PROVIDED MATERIAL start
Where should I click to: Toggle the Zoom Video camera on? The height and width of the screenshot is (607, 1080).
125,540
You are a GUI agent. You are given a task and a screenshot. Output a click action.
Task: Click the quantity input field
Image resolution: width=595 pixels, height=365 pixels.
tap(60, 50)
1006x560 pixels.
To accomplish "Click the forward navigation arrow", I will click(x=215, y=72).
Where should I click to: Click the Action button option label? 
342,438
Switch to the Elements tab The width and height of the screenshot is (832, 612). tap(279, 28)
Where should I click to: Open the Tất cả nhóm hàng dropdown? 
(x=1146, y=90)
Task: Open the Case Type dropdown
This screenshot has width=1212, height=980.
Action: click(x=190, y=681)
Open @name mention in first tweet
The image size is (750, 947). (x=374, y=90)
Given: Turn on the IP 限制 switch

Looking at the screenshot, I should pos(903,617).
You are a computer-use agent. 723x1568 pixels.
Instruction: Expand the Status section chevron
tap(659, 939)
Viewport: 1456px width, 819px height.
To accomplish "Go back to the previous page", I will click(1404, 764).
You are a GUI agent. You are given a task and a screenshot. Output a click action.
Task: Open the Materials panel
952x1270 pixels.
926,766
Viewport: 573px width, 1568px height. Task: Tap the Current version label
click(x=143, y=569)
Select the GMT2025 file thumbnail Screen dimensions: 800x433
PROVIDED MATERIAL end
Reproduce each of the records above line for line, without changing anything.

EXPECTED ANSWER:
Where should I click to: Toggle the Zoom Video camera on? The height and width of the screenshot is (607, 1080).
125,540
You are a GUI agent. You are given a task and a screenshot. Output a click action.
Task: Click the quantity input field
Image resolution: width=595 pixels, height=365 pixels.
tap(60, 50)
1006x560 pixels.
To accomplish "Click the forward navigation arrow", I will click(x=215, y=72).
Where should I click to: Click the Action button option label? 
342,438
Switch to the Elements tab The width and height of the screenshot is (832, 612). tap(279, 28)
Where should I click to: Open the Tất cả nhóm hàng dropdown? 
(x=1146, y=90)
Task: Open the Case Type dropdown
This screenshot has width=1212, height=980.
Action: click(x=190, y=681)
Open @name mention in first tweet
The image size is (750, 947). (x=374, y=90)
Given: Turn on the IP 限制 switch

Looking at the screenshot, I should pos(903,617).
You are a computer-use agent. 723x1568 pixels.
Instruction: Expand the Status section chevron
tap(659, 939)
Viewport: 1456px width, 819px height.
To accomplish "Go back to the previous page", I will click(1404, 764).
You are a GUI agent. You are given a task and a screenshot. Output a click action.
Task: Open the Materials panel
952x1270 pixels.
926,766
Viewport: 573px width, 1568px height. Task: Tap the Current version label
click(x=143, y=569)
Select the GMT2025 file thumbnail Screen dimensions: 800x433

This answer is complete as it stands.